## Task set
• A. Answer these questions from the solar energy passage:
(i) What was the value of the global market for PV panels and equipment in 2001?
(ii) What does the United Nations estimate the world population will be in 2030?
(iii) Where there is no grid connection, which is cheaper: solar energy or small-scale electricity production with a diesel generator?
• B. Does the solar energy passage support each statement? Answer yes or no, and quote the words that decide it.
(i) In the IEA scenario that continues only current government measures, fossil fuels meet more than 90% of energy demand.
(ii) Hydropower is among the renewables expected to grow by 3.3% annually.
(iii) PV solar panels are used to power the lamps of remote lighthouses.

## Selection
/---

In 2001, the global market for PV panels and equipment was valued at $2 billion. Worldwide in 2000, solar, geothermal, wind, combustible renewables, and burning garbage and other wastes collectively provided 1.6% of electricity production, according to the International Energy Agency (IEA) in Paris. In its World Energy Outlook 2002, IEA described two scenarios for world energy demand and supply until 2030. One scenario assumes only the continuation of current government measures to stimulate sustainable-energy supply and demand. In it, fossil fuels continue to meet more than 90% of energy demand. All renewables except hydropower grow by 3.3% annually, but they will not meet a large share of the total energy demand because of their low-percentage base. Carbon dioxide (CO2) emissions will grow 70% by 2030 to 38 billion metric tons annually.
In the alternative scenario, governments will implement policies such as promoting energy efficiency, the use of cleaner energy sources, and reducing the environmental impact of producing and burning fossil fuels. Compared with1990, those changes would result in an estimated 16% fewer CO2 emissions in 2030—a year when the United Nations estimates the world population will be about 8.3 billion—in part because renewable energy sources will grow rapidly.
Current applications of PV solar panels include providing power to spacecraft and isolated villages in developing countries, solar-energy systems in homes and buildings in Western countries (Figure 1), and even powering the lamps of remote lighthouses. “Especially where there is no connection to the grid, solar energy is easily cheaper than small-scale electricity production with a diesel generator, to give an example,” Karg says. “For electricity production in rural areas in developing countries, solar is the cheaper alternative. To achieve more, we need breakthroughs in large-scale storage of electricity, and solar must be developed in combination with wind, biomass, energy-storage systems, and fossil fuels.”

\---

## Data lines
/---

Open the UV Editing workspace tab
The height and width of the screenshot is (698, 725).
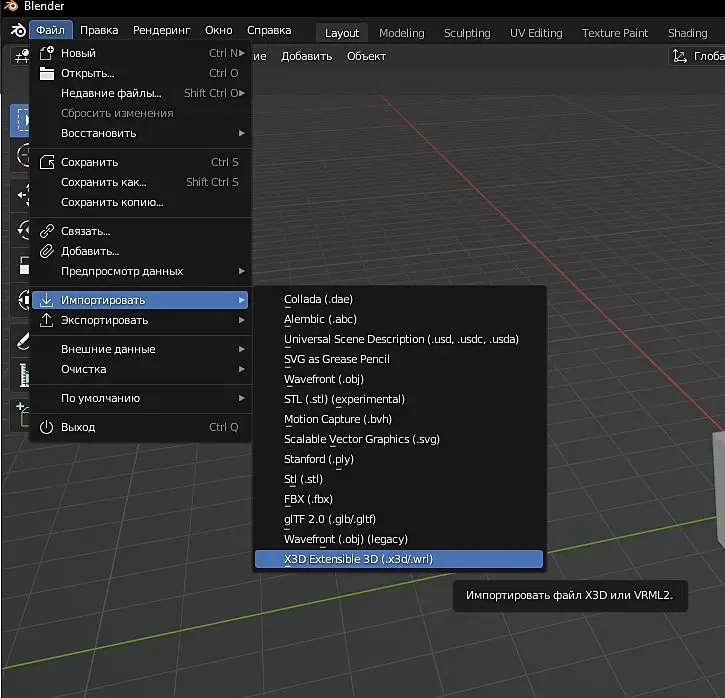click(536, 33)
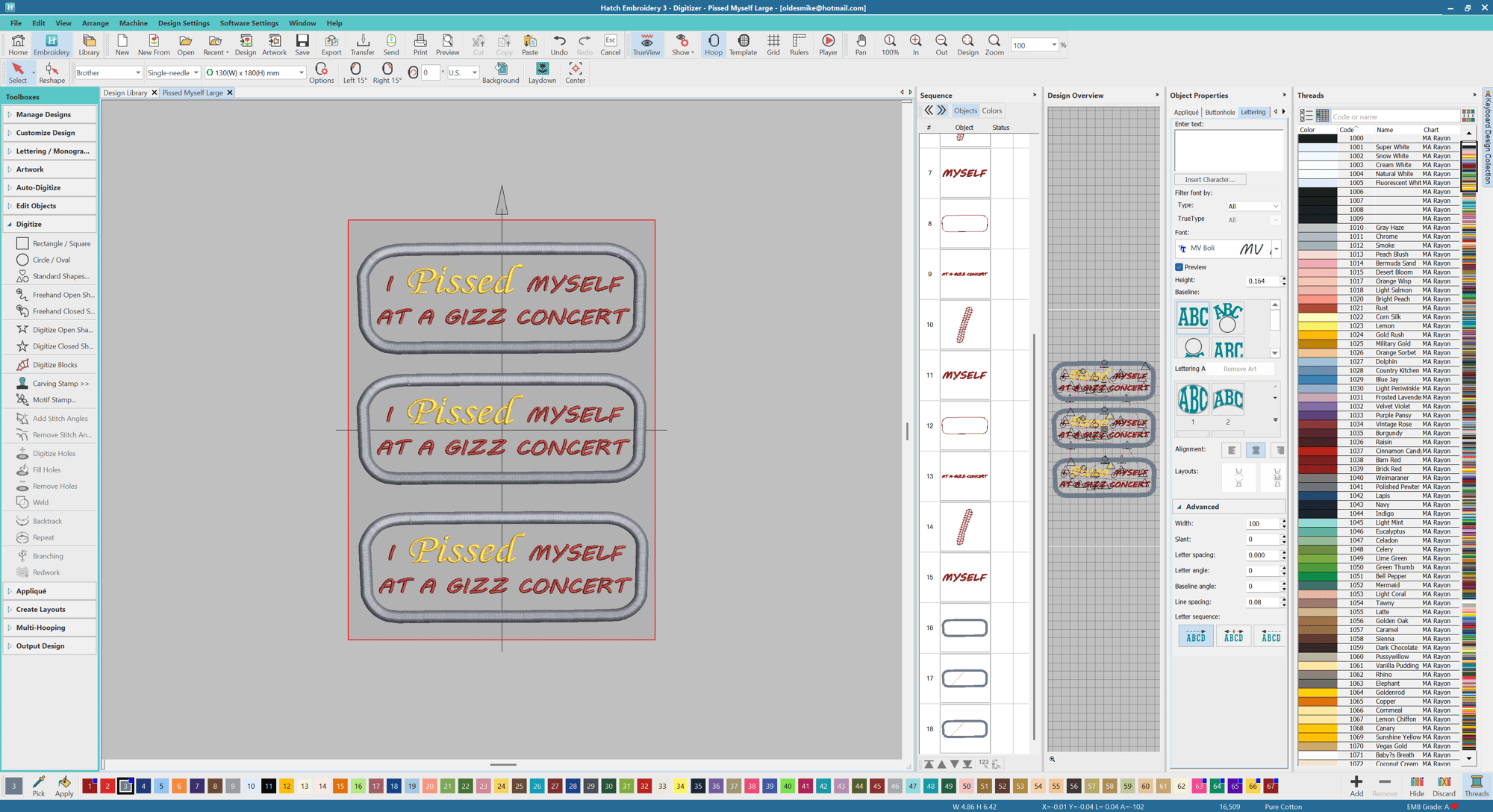Open the Design Settings menu
The width and height of the screenshot is (1493, 812).
(183, 23)
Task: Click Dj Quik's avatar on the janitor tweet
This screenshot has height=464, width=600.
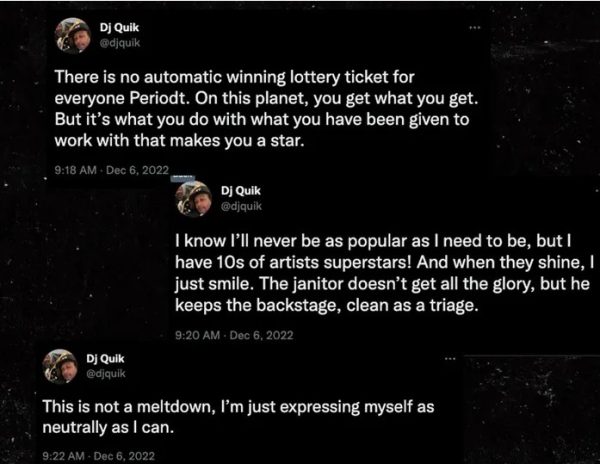Action: 193,198
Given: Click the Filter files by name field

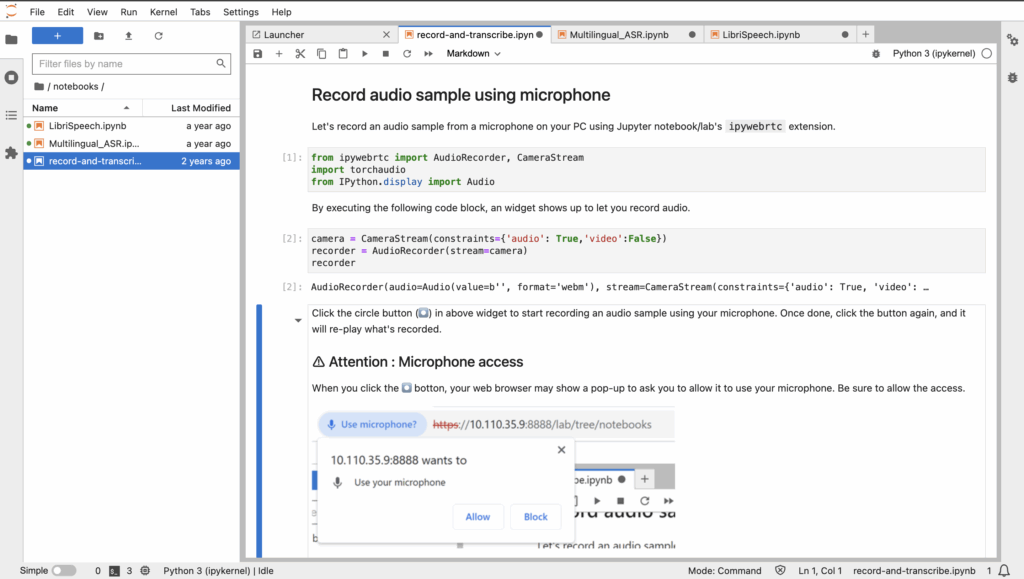Looking at the screenshot, I should click(125, 64).
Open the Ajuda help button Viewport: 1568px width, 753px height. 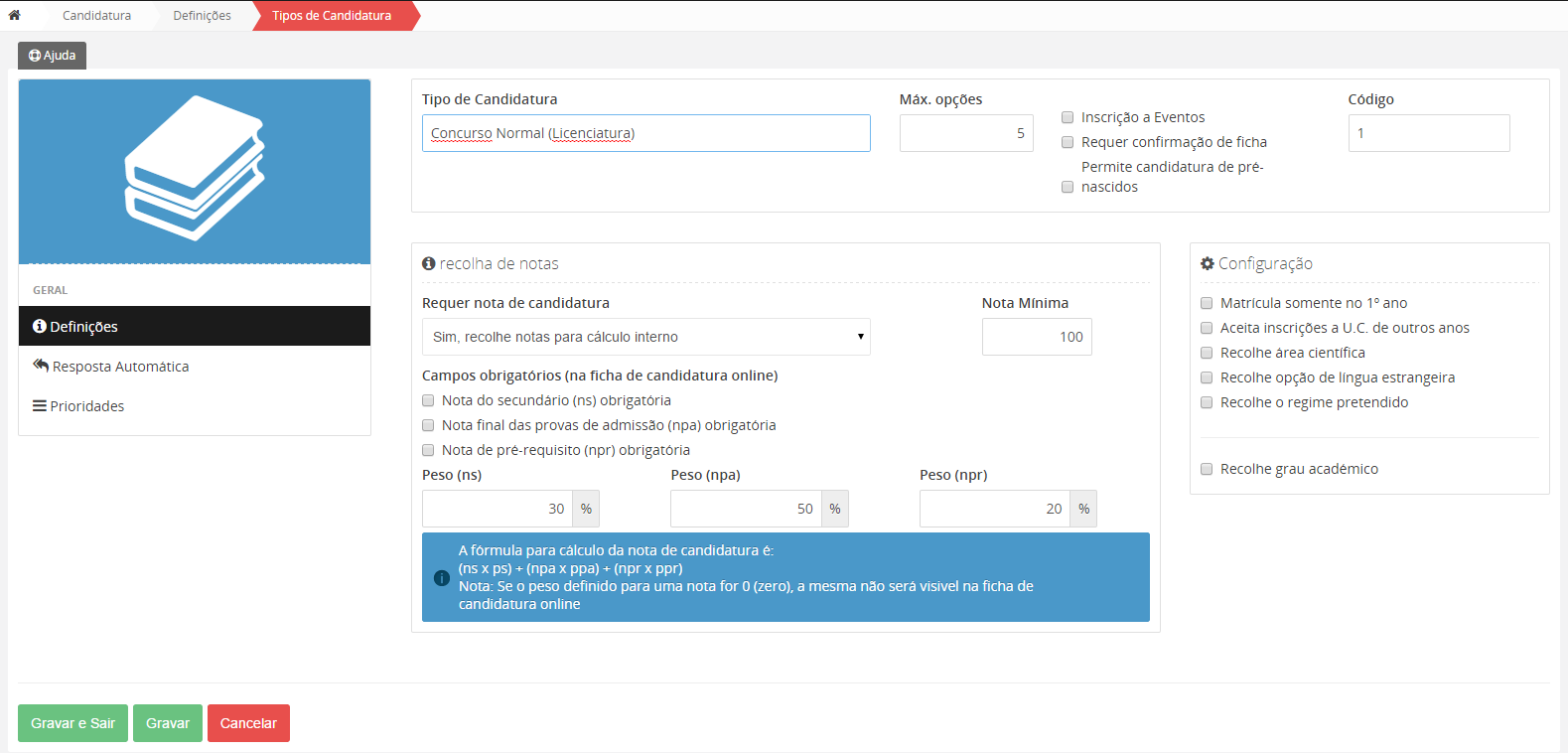click(x=53, y=56)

\---

## Solved problems
• A.
(i) $2 billion
(ii) About 8.3 billion
(iii) Solar energy

• B.
(i) Yes: "In it, fossil fuels continue to meet more than 90% of energy demand."
(ii) No: "All renewables except hydropower grow by 3.3% annually"
(iii) Yes: "and even powering the lamps of remote lighthouses"